On the other hand, direct involvement of ASICs in PSCs generation documented for lateral amygdala neurons [ 5 ], does not seemingly occur in hippocampal neurons [ 6 , 36 ]. Our results tend to agree with the latter reebok classic observations. Indeed, under our experimental conditions, if a substantial fraction of synaptic current is mediated by ASICs, a decrease in the net inward current, and an increase in the net outward current would be expected once ASICs are blocked. While in the presence of ASIC antagonists we reebok shoes did observe a decrease of the inward currents and a small decrease in the outward currents.

Activation of GABA A -receptors strongly changed ASIC-currents amplitude and pharmacological sensitivity [ 10 ], and the effect was blocked by antagonists of GABA A receptors [ 10 ]. On the other hand, a modulatory effect of ASIC activation on GABA A -currents was also observed in HEK293 cells co-transfected with GABA A and ASIC1a or in primary cultured DRG neurons. The immunoassays showed that both GABA A and ASIC1a proteins were co-immunoprecipitated mutually either in HEK293 cells co-transfected reebok the pump with GABA A and ASIC1a or in primary cultured DRG neurons [ 11 ]. These data suggest direct protein-protein mechanism of interaction between GABA A and ASICs.

This suggestion is also indirectly supported by the observation that modulatory effect of GABA A -receptors activation on ASICs-currents can be observed in excised patches [ 10 ]. We assume that an interaction between ASICs and GABA A -receptors is quite likely to occur at GABAergic synapses upon acidification at the synaptic cleft.
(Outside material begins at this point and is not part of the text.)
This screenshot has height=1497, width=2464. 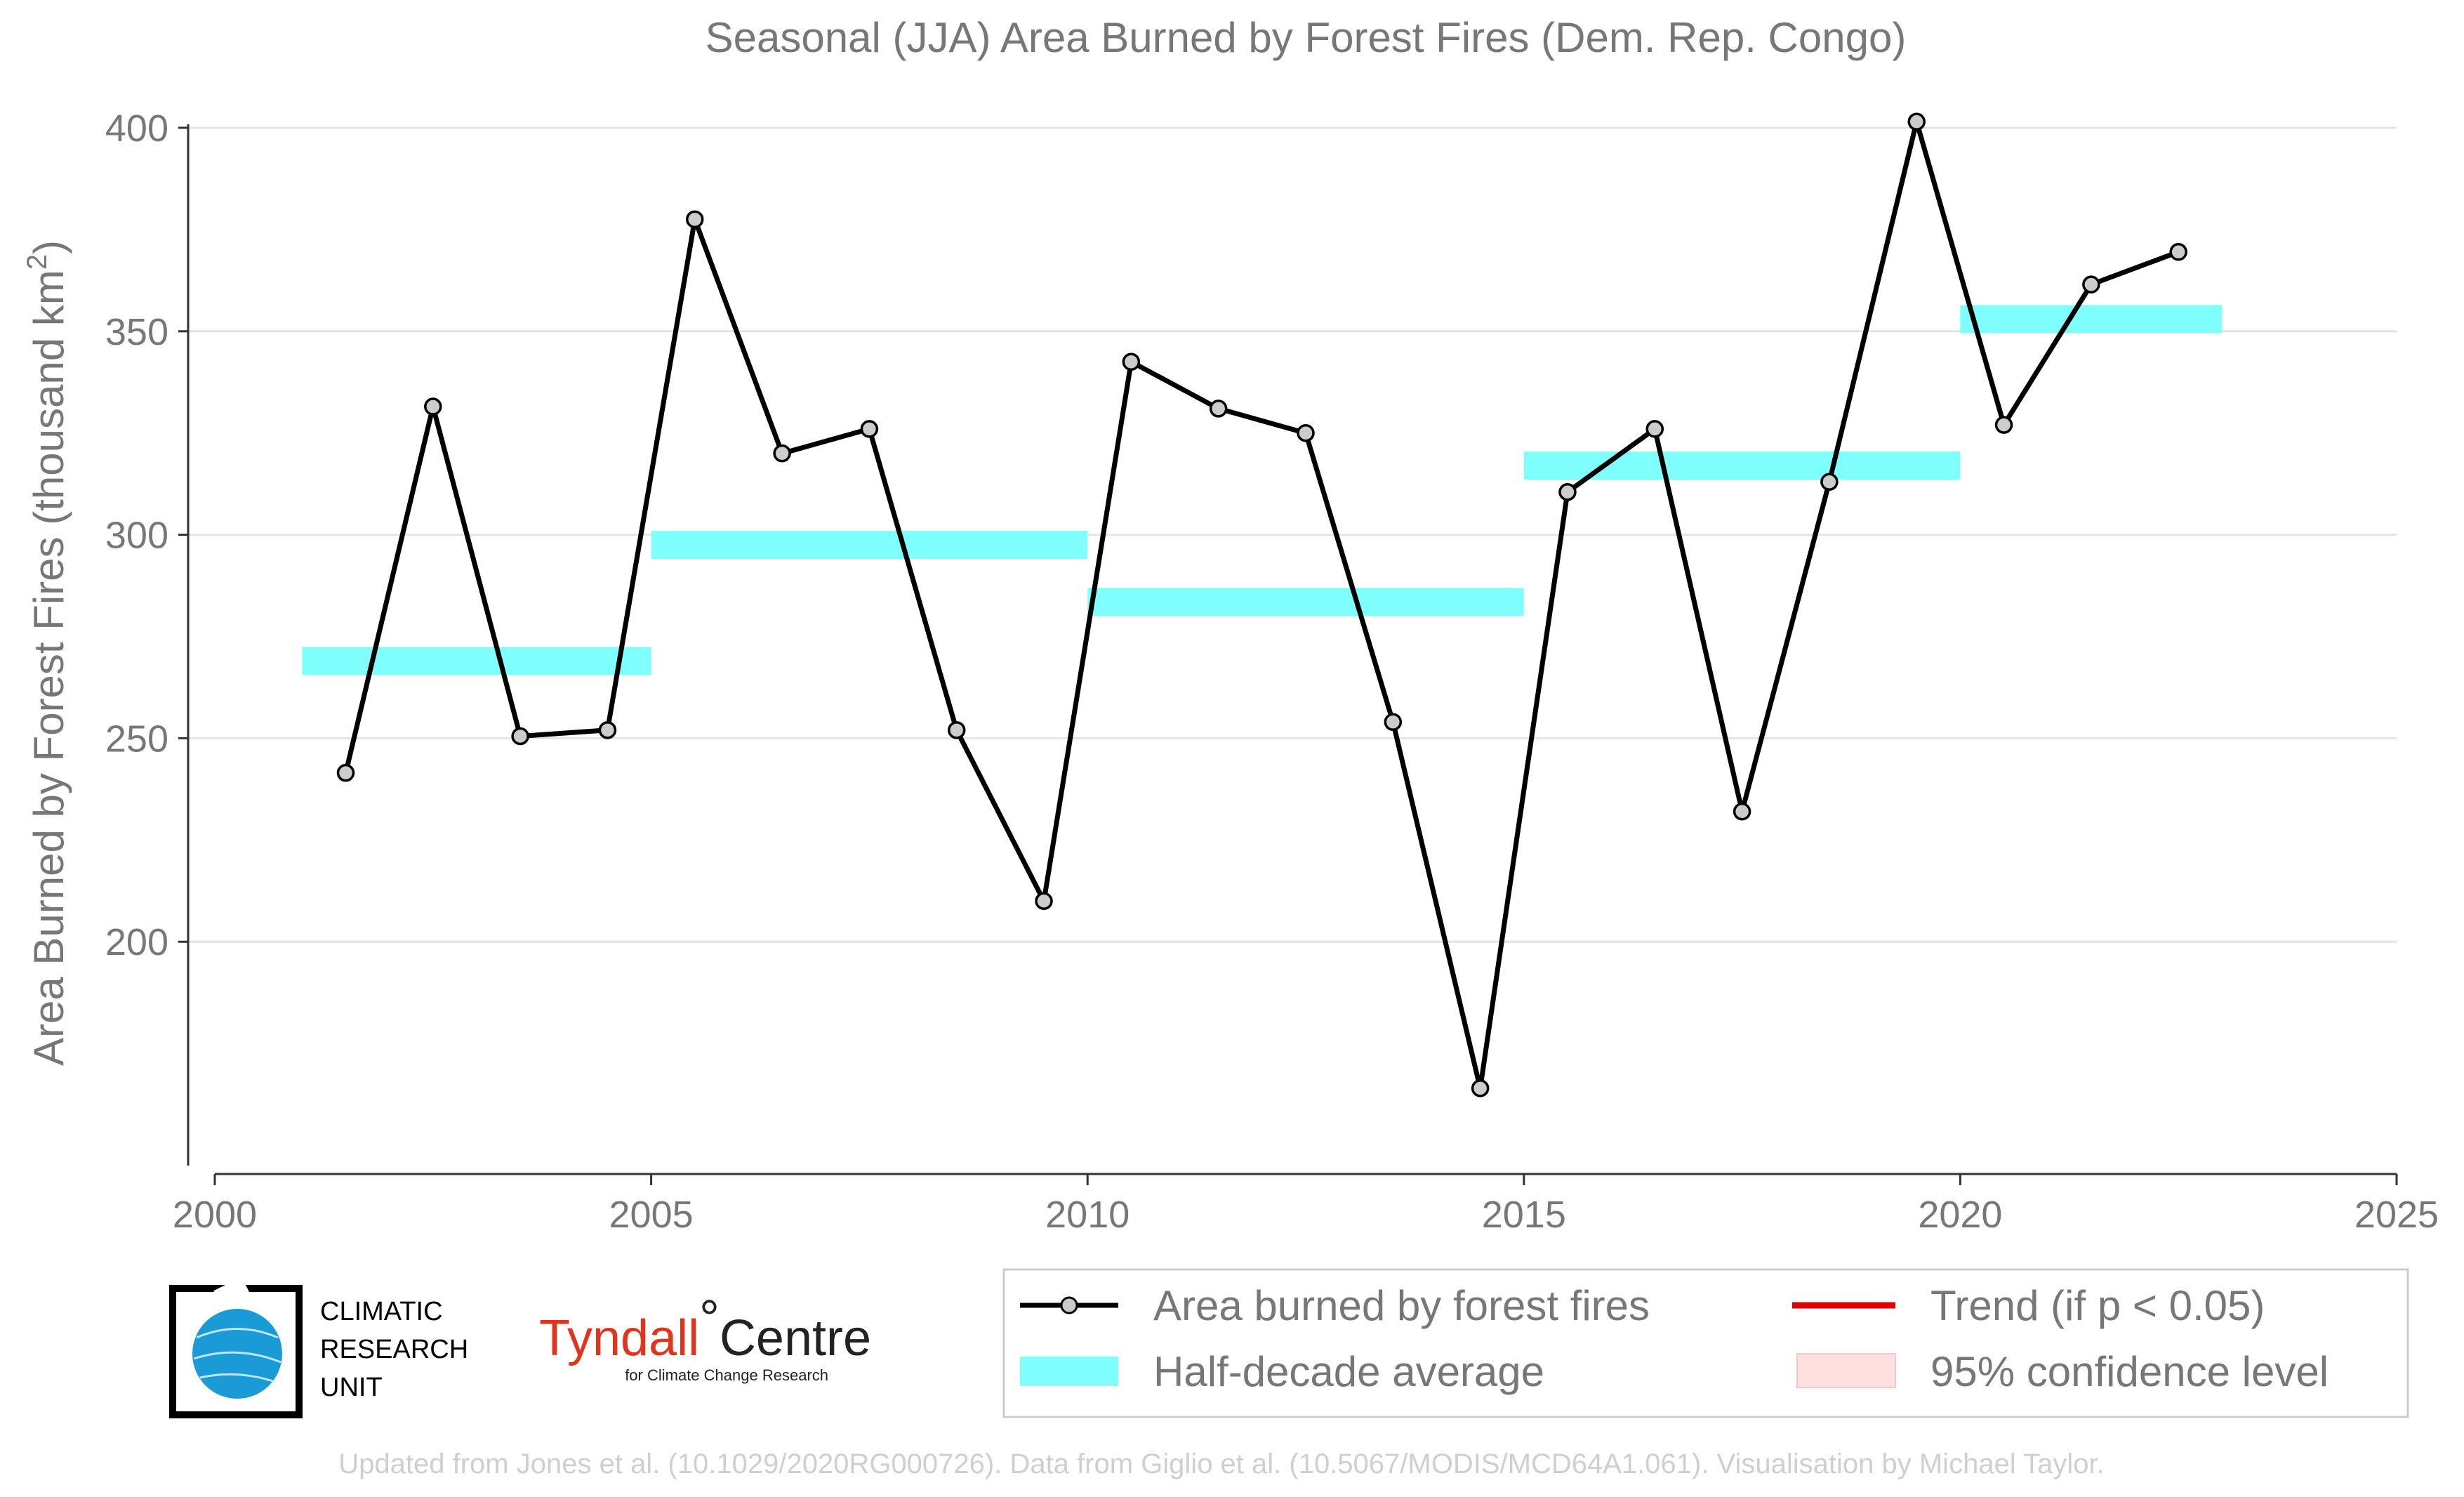 What do you see at coordinates (382, 1311) in the screenshot?
I see `cru-logo-line1: CLIMATIC` at bounding box center [382, 1311].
This assumption can be supported by the lack of the apparent effect of 5b on inward PSCS in the presence of bicuculline, observed in our experiments.
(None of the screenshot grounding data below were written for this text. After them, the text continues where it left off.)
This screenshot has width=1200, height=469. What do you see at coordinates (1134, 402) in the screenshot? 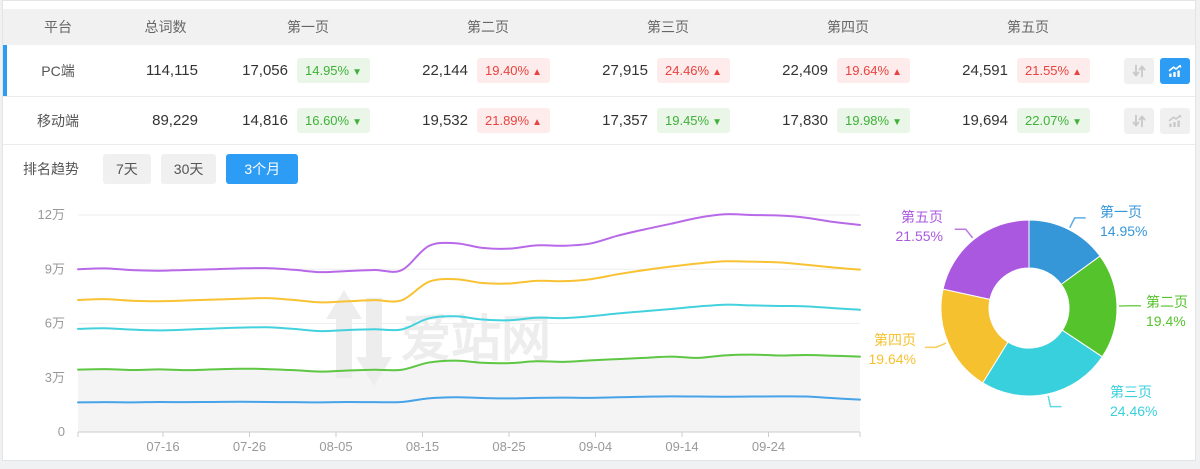
I see `donut-label-page3: 第三页 24.46%` at bounding box center [1134, 402].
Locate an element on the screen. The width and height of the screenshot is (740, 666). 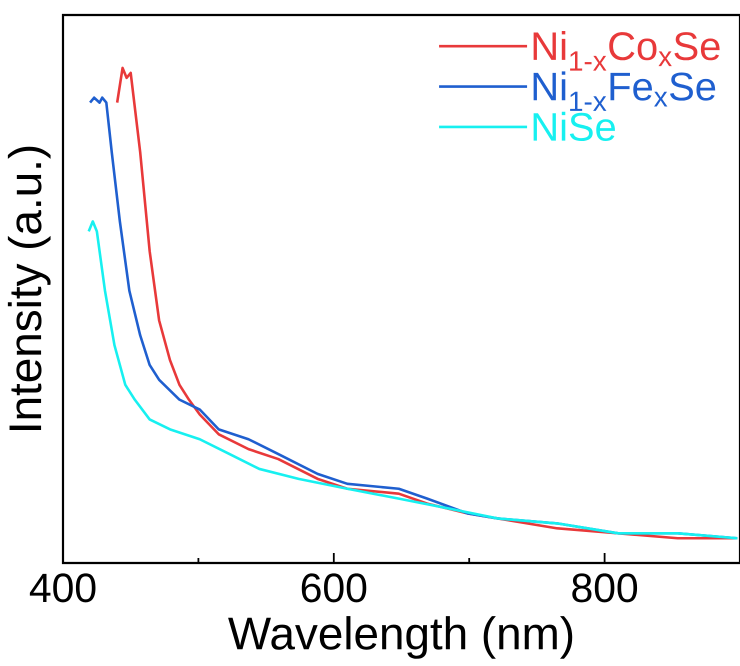
x-tick-label: 800 is located at coordinates (605, 588).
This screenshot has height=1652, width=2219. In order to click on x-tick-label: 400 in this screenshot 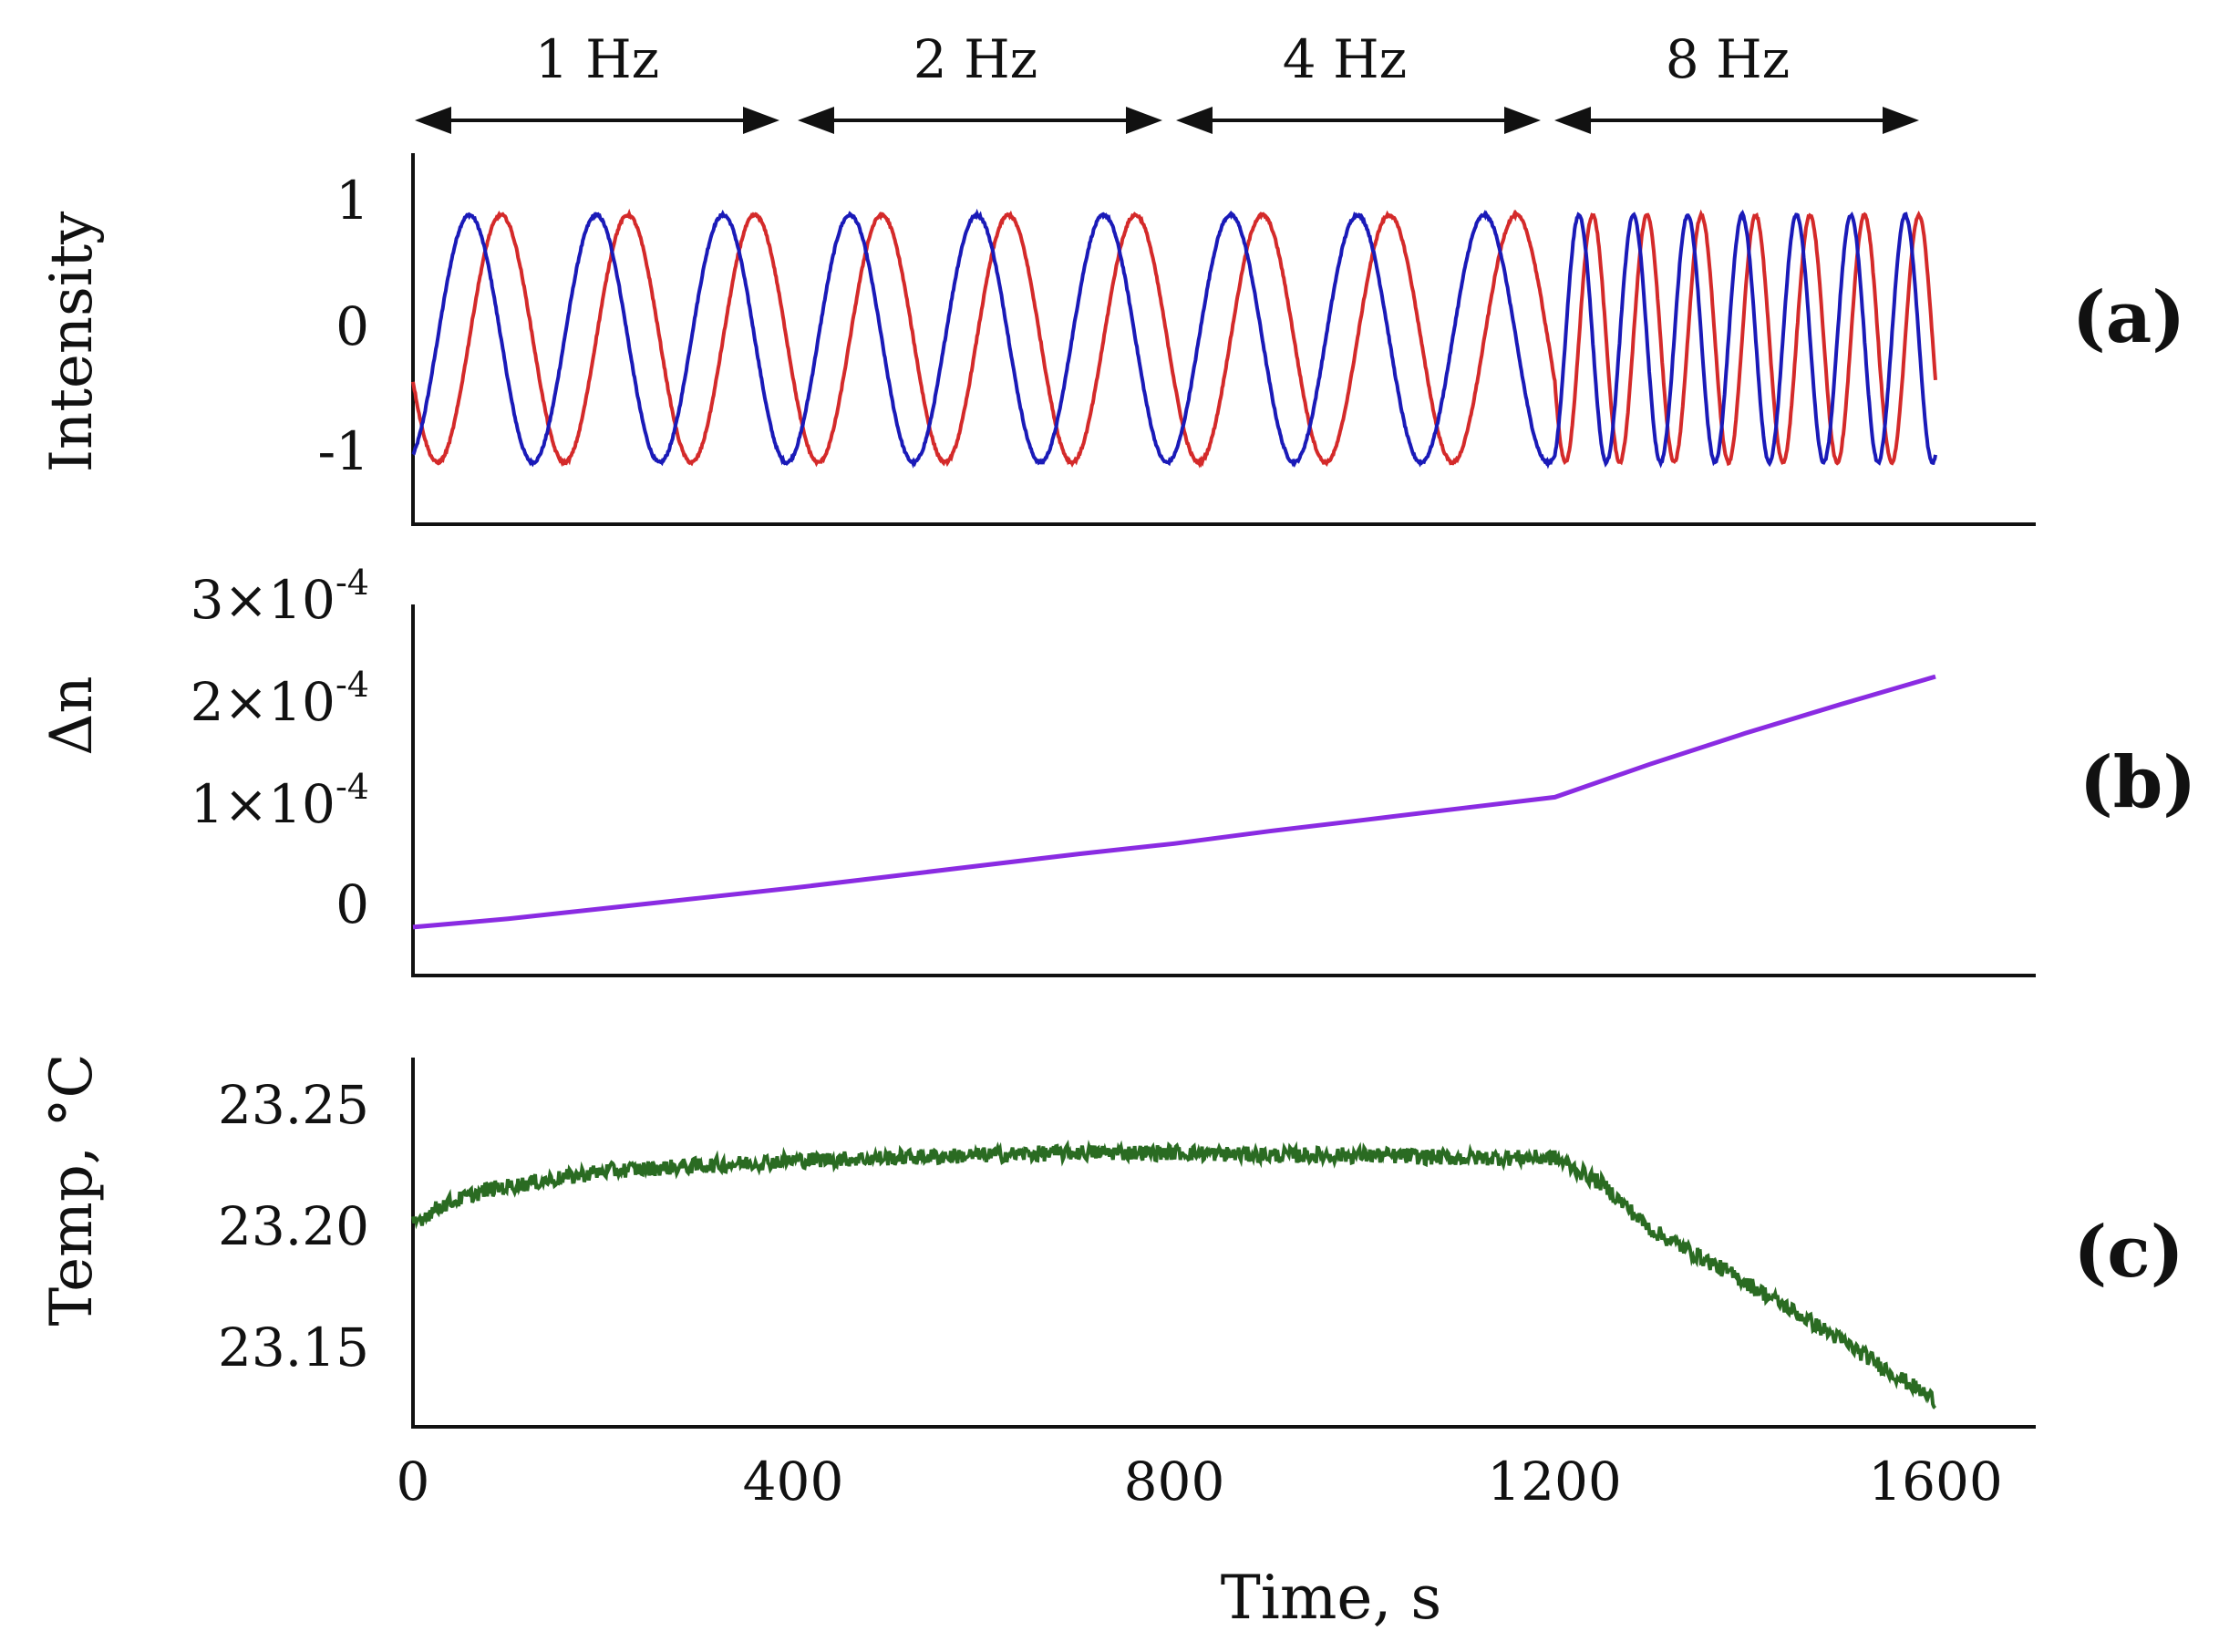, I will do `click(793, 1482)`.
It is worth noting that feature of voltage-dependence of interaction between receptors is, of itself, not very surprising. Indeed, a physical link between group-I metabotropic glutamate receptors and NMDA receptors results in a functional crosstalk, which is voltage-dependent [ 39 ]. Nevertheless we cannot currently exclude a possibility that the modulation of PSCs by ASICs under our experimental conditions depends on the direction of the current, rather than being intrinsically voltage-dependent. This, however, is less likely because in isolated reebok pump neurons the interaction of ASICs and GABAA receptors does not depend on the direction of the GABA-current [ 10 ].
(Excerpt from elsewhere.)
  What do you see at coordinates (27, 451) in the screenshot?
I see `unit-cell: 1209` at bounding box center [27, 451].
ASICs are abundant in many brain areas and are known to have important physiological functions. However, because of rapid desensitization of ASIC-mediated currents, synapses are among the few places where they can be activated under physiological conditions and, thus, mediate their physiological roles. In this work we demonstrated for the first time that three structurally different ASIC blockers affect GABAergic PSCS in a similar manner, strongly suggesting that ASICs are involved in regulation of GABAegic synaptic transmission under physiological conditions.